Pixel coordinate grounding data
________________

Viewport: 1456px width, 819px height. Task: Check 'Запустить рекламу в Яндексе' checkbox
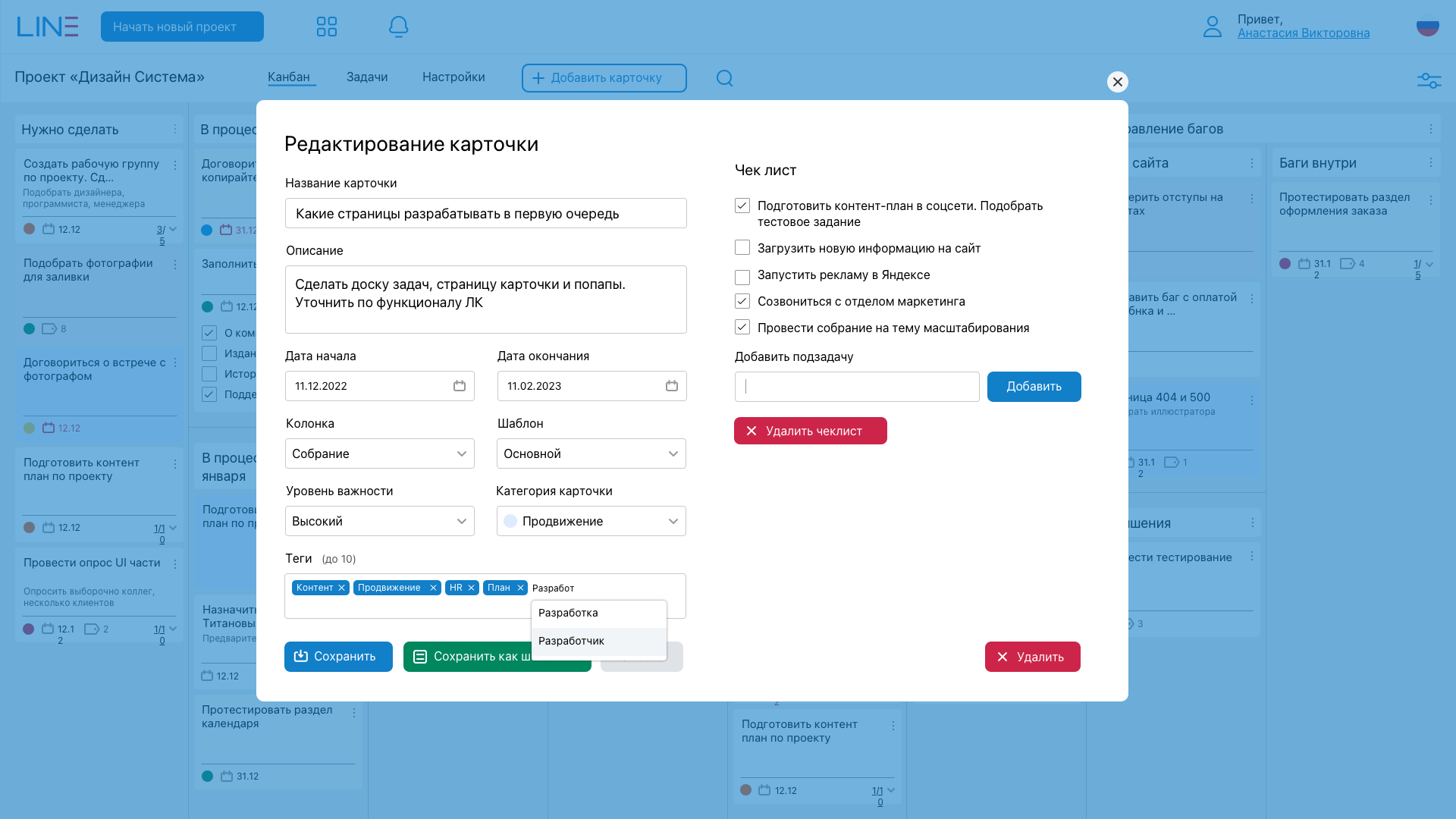click(742, 277)
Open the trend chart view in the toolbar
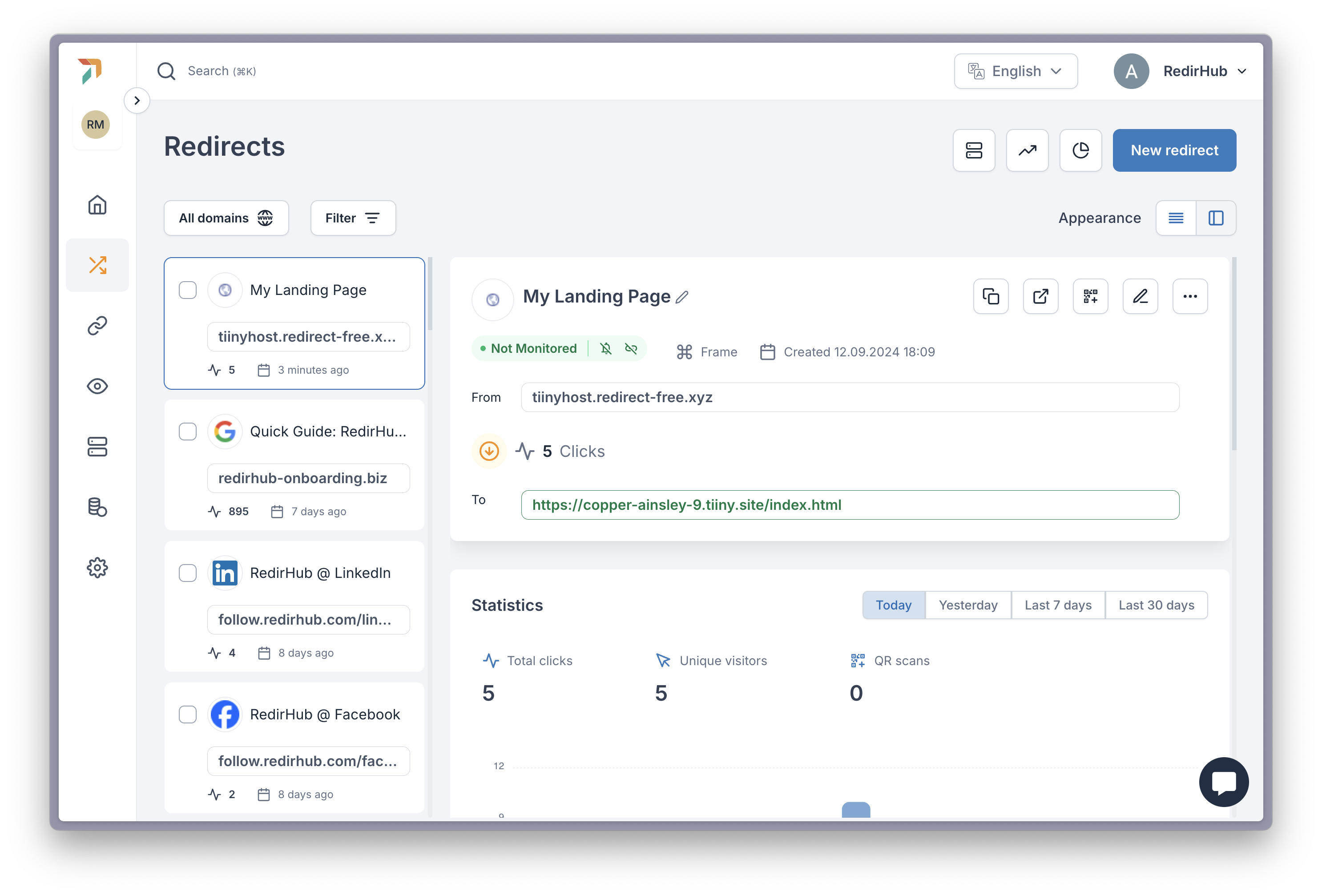Viewport: 1322px width, 896px height. 1028,150
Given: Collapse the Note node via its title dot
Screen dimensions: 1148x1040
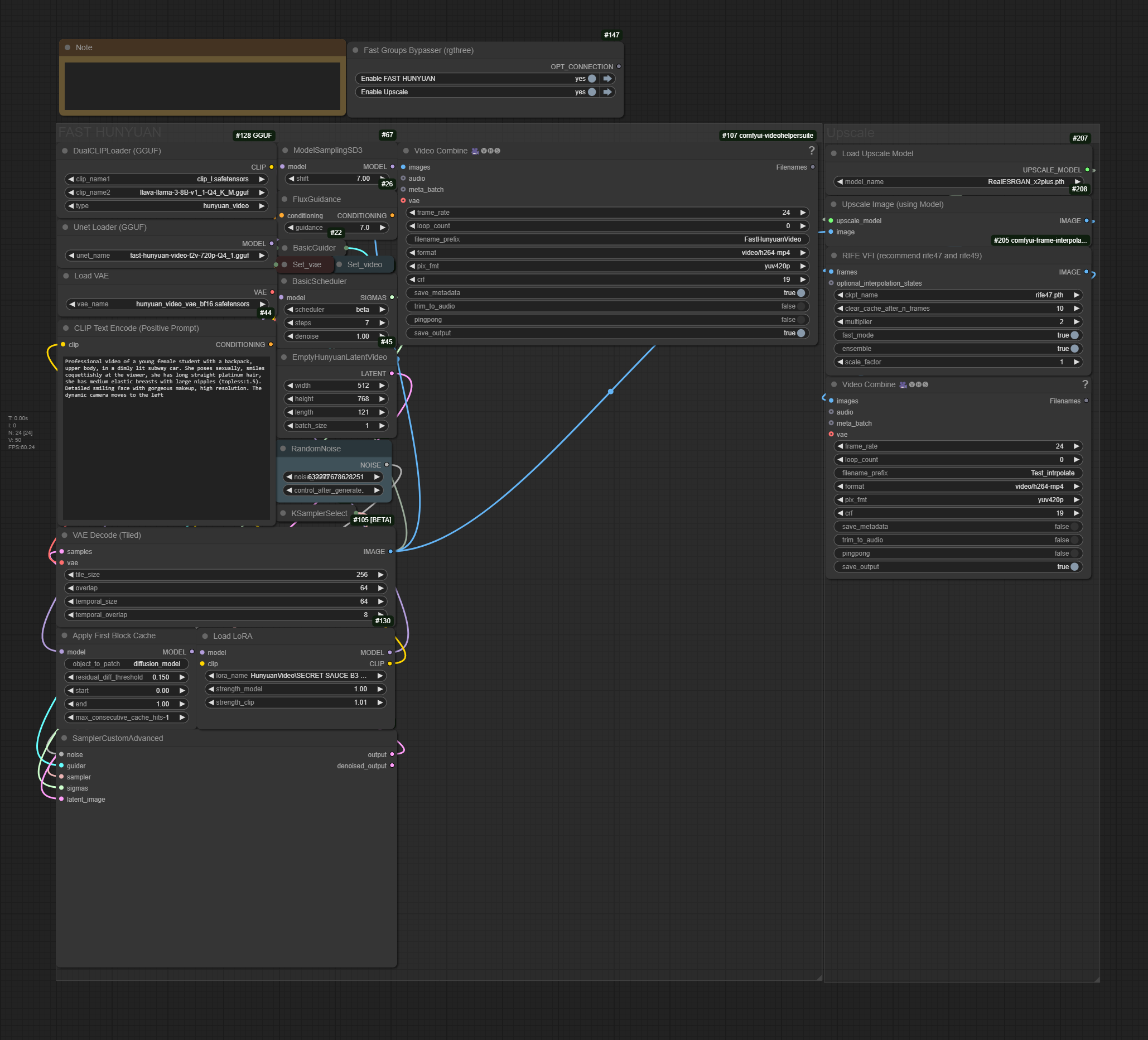Looking at the screenshot, I should click(x=67, y=47).
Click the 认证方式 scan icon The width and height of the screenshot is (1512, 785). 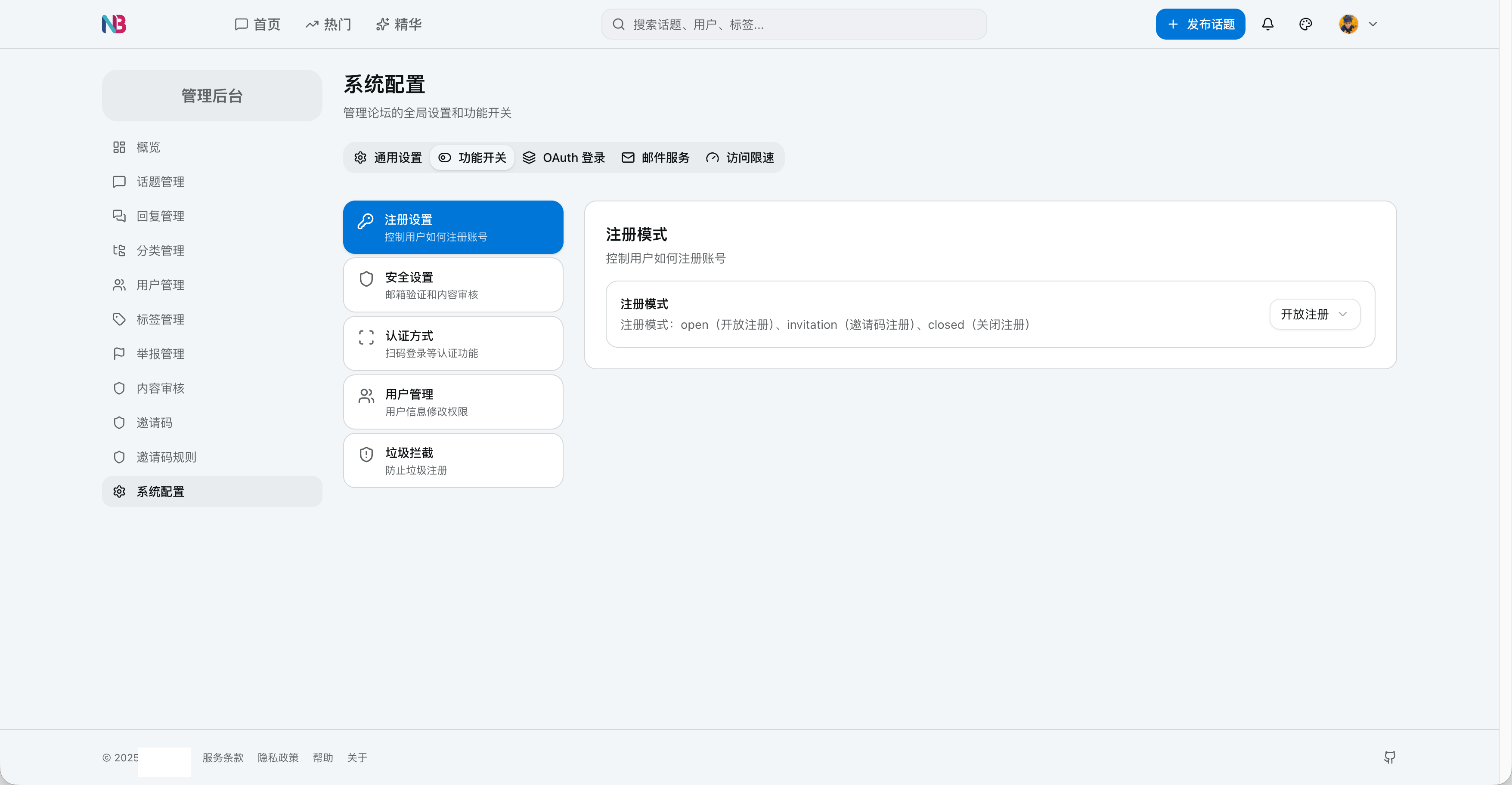(366, 337)
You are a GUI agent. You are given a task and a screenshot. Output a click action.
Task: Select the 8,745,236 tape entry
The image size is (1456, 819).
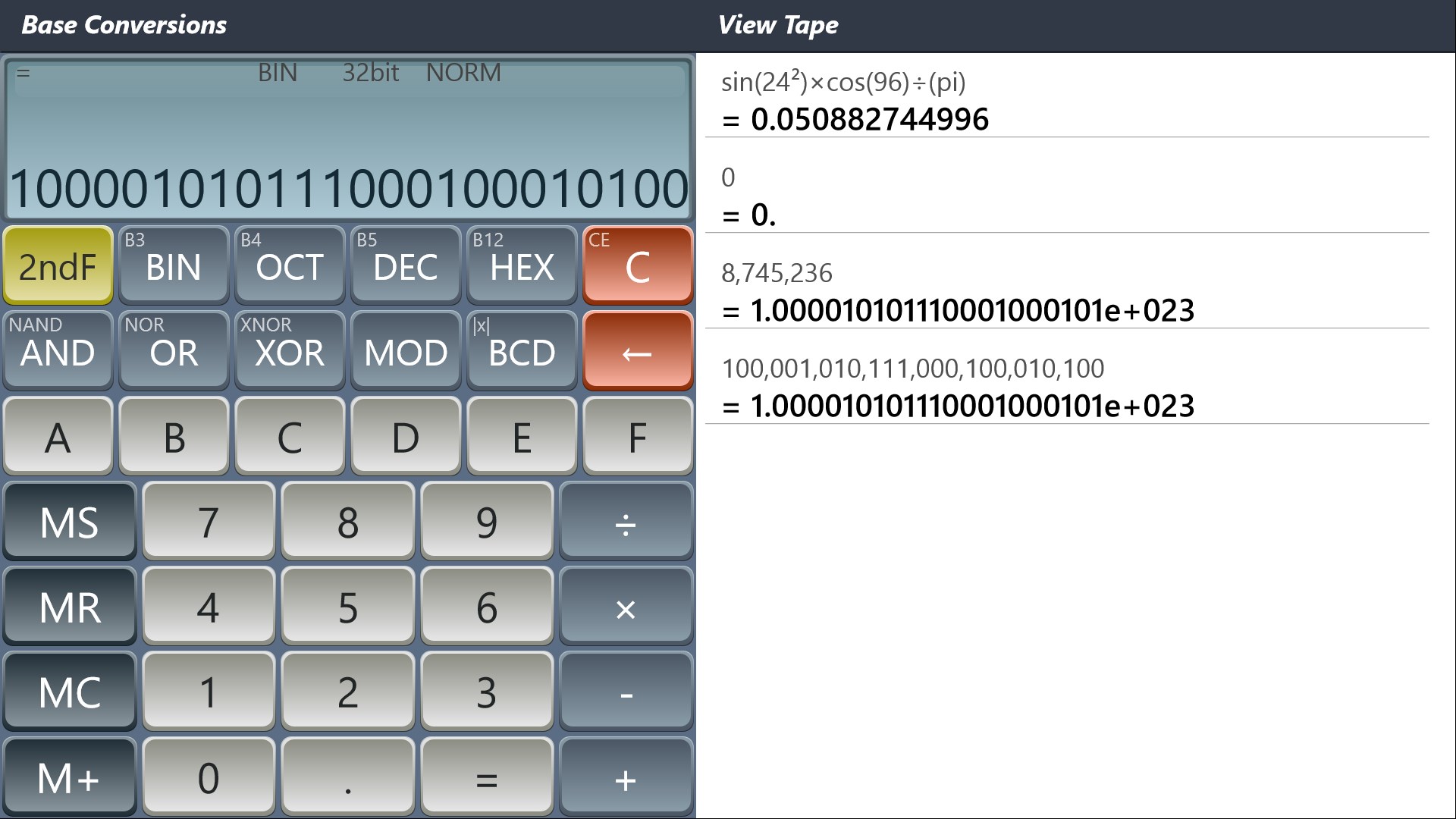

________________

Prompt
Please return, exactly and with pictures omitted, the lines from the line holding "You are a GUI" through the end of the data above, inclusive.

Exercise output
You are a GUI agent. You are given a task and a screenshot. Output a click action.
Task: Select the 8,745,236 tape entry
The image size is (1456, 819).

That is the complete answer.